#### ENTRIES PROVIDED ####

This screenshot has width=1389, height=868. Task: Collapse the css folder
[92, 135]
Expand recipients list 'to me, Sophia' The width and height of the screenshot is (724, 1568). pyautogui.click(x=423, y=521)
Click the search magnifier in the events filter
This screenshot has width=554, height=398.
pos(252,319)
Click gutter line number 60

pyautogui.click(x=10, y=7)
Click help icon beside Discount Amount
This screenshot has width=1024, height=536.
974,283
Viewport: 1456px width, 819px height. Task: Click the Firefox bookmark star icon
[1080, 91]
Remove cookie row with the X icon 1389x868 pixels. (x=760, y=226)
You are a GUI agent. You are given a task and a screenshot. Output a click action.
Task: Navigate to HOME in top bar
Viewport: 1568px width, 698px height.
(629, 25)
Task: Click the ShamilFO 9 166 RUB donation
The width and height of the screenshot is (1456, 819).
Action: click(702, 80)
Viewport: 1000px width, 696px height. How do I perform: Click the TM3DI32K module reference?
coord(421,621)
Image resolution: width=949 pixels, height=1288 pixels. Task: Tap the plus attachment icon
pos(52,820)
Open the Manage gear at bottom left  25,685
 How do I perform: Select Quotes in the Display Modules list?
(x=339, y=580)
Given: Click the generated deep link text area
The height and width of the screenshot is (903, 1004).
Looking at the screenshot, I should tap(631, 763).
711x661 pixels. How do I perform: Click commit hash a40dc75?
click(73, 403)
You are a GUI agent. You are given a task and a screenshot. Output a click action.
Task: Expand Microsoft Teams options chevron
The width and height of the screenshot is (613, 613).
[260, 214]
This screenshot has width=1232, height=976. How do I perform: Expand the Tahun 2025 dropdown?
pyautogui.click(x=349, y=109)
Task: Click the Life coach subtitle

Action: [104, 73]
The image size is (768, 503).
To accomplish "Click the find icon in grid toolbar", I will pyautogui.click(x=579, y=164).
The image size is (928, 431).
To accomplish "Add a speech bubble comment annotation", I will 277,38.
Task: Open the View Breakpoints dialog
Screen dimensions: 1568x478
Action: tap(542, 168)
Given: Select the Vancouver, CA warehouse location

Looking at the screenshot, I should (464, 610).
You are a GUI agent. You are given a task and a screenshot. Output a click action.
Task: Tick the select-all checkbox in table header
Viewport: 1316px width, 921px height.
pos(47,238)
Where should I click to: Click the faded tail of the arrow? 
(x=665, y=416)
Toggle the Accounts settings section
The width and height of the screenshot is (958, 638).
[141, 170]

####

> [WHAT YOU WILL DO]: Which lines of the items above contain the word "list"? Show each of those lines in full.

> [FINAL RESULT]:
Expand recipients list 'to me, Sophia' The width and height of the screenshot is (724, 1568). pyautogui.click(x=423, y=521)
 How do I perform: Select Quotes in the Display Modules list?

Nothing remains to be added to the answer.